AI horizons: new frontiers and thoughtful considerations – May 2024


Here’s the translated text while maintaining accuracy and factual correctness:


May has been even more intense than the preceding months of this year, with several key events overlapping. Here are four notable events:

  1. The release of GPT-4o.
  2. Google’s developer conference.
  3. Microsoft’s Build conference, the key event for developers using Microsoft technologies.
  4. The official release of the EU AI Act on May 21.

Let’s start from the beginning, knowing that for some of these topics, especially all the announcements from Microsoft and a deeper dive into the AI Act, further analysis will be necessary.

Top of the Month

From my perspective, the two most important events this month are undoubtedly the release of what is currently the most advanced multimodal generative AI model, GPT-4o, and the finalization of a comprehensive AI legislation by the European Union, which, like the GDPR, will likely become a global benchmark.

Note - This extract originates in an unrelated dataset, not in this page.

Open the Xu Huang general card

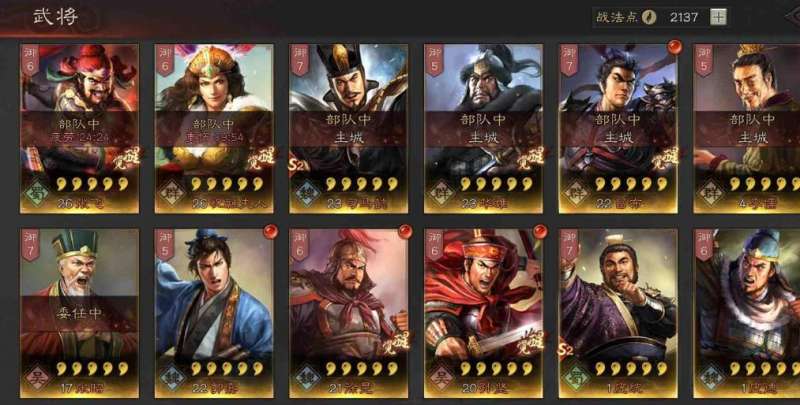(349, 313)
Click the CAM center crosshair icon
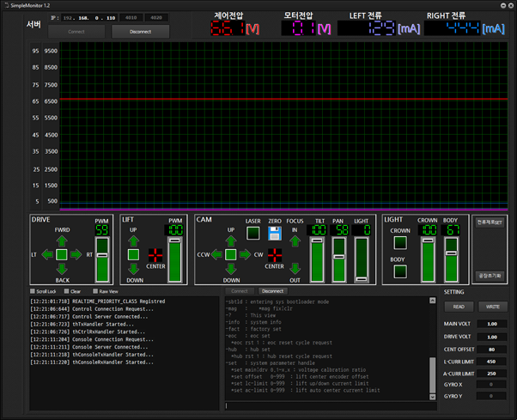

From my observation, GPT-4O introduces two revolutionary functionalities. The first is the Voice mode, where it genuinely feels like conversing with a human regarding response times. This Voice mode is linked to a series of other functionalities, primarily real-time translation of multiple languages. The second standout feature is its ability to analyze structured data and introduce dynamically modifiable charts within the chat. This model is twice as fast as GPT-4 Turbo and costs half as much. Since the release of GPT-4, the costs for this service have dropped to one-sixth, and the speed is likely between five to ten times faster. Another aspect of GPT-4o is its native vision capabilities, with enhanced comprehension in various scenarios: environments, people, and understanding on-screen content with the ability to guide or suggest solutions to problems.

Here are some examples of what can be done with the new live voice:

The second point is the official release of the EU AI Act on May 21. I have already written a primer on the AI Act, but it is useful to provide some key information here, as the AI Act will soon start having its first real effects, although it will fully come into force in 2 years. Firstly, to support its directive and control function, four new bodies have been established:

  1. An AI Office within the Commission to enforce common rules across the EU.
  2. A scientific panel of independent experts to support enforcement activities.
  3. An AI Board with representatives from member states to advise and assist the Commission and member states on the consistent and effective application of the AI Act.
  4. A stakeholder advisory forum to provide technical expertise to the AI Board and the Commission.

Additionally, here is the expected timeline:

  • June-July 2024 – The AI Act will be published in the official gazette of the European Union.
  • 20 days later – The AI Act will officially come into force. From this date, in compliance with Article 113, the following milestones will follow:
  • At 6 months – Chapter I and Chapter II (ban on the use of AI in unacceptable risk scenarios) will come into force.
  • At 12 months – Chapter III Section 4 (notification authorities), Chapter V (general-purpose AI models), Chapter VII (governance), Chapter XII (penalties and confidentiality), and Article 78 (confidentiality) will come into force, with the exception of Article 101 (penalties for GPAI providers).
  • At 24 months – The AI Act will be fully in force with the exception.
  • At 36 months – Article 6 (classification rules for high-risk systems).
  • At 9 months – Codes of conduct Article 56 must be prepared.

Microsoft

The announcements for the AI giant, which remains the world’s most capitalized company, were numerous and comprehensive. I will delve more deeply into some implications of the announcements made at Build in a dedicated article. Meanwhile, here are the most impactful news items.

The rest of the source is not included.